TASK PROMPT |
Which rows below contain the string "dimensions"? Collect and copy out each of those rows in full.

[Element and text position data]
########################################
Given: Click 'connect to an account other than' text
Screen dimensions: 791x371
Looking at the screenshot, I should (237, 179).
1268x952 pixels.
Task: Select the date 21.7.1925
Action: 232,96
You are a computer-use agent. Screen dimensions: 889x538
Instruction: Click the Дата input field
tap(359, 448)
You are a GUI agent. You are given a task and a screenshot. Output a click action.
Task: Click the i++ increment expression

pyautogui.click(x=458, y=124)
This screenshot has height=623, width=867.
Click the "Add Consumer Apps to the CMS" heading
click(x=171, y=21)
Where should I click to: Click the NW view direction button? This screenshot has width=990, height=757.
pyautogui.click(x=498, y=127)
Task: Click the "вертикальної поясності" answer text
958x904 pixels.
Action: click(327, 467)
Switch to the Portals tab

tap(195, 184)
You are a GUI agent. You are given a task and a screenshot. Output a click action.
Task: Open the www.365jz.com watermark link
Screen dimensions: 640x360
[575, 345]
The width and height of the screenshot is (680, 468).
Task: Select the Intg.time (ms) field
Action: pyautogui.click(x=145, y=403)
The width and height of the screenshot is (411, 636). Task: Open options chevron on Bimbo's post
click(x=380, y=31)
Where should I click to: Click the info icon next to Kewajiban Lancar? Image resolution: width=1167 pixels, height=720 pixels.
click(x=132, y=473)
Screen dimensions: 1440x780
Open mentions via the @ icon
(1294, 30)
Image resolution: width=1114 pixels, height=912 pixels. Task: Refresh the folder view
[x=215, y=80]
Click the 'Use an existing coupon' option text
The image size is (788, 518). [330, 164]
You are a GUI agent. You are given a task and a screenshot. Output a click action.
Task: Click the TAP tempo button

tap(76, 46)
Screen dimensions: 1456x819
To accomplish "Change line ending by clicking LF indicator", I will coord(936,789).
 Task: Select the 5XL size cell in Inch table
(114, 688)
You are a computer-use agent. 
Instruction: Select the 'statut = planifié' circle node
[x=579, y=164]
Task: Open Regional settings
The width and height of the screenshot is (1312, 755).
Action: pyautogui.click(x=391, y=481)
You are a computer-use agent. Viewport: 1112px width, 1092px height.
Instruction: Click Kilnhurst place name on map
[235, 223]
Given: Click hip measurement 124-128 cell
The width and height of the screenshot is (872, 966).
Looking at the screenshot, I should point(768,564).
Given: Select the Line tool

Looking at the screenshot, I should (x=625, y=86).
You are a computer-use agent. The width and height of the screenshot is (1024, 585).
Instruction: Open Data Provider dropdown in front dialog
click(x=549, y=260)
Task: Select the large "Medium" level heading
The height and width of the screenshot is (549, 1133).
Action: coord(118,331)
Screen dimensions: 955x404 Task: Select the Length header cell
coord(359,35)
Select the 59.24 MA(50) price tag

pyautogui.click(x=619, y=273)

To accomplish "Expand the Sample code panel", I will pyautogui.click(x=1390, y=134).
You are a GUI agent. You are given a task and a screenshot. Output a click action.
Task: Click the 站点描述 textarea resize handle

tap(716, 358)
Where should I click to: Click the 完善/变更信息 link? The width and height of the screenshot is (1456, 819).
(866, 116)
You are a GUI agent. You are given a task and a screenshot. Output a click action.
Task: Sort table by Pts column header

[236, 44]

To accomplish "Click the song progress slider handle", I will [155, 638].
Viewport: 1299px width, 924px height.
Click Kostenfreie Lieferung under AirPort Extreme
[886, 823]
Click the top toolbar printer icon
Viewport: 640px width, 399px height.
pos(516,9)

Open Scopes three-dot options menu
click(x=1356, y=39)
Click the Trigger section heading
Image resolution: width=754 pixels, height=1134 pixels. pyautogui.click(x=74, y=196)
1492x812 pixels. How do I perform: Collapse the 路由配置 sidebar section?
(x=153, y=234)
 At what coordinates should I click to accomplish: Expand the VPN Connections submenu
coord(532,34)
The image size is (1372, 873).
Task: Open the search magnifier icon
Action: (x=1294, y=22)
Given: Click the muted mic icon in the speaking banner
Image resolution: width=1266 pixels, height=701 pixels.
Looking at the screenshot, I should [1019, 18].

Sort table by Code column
########################################
WORKED ANSWER |
Screen dimensions: 791x371
You are a computer-use agent. Screen dimensions: 889x538
Screen dimensions: 640x360
Screen dimensions: 1440x780
Screen dimensions: 1456x819
Screen dimensions: 955x404 Task: Select the Length header cell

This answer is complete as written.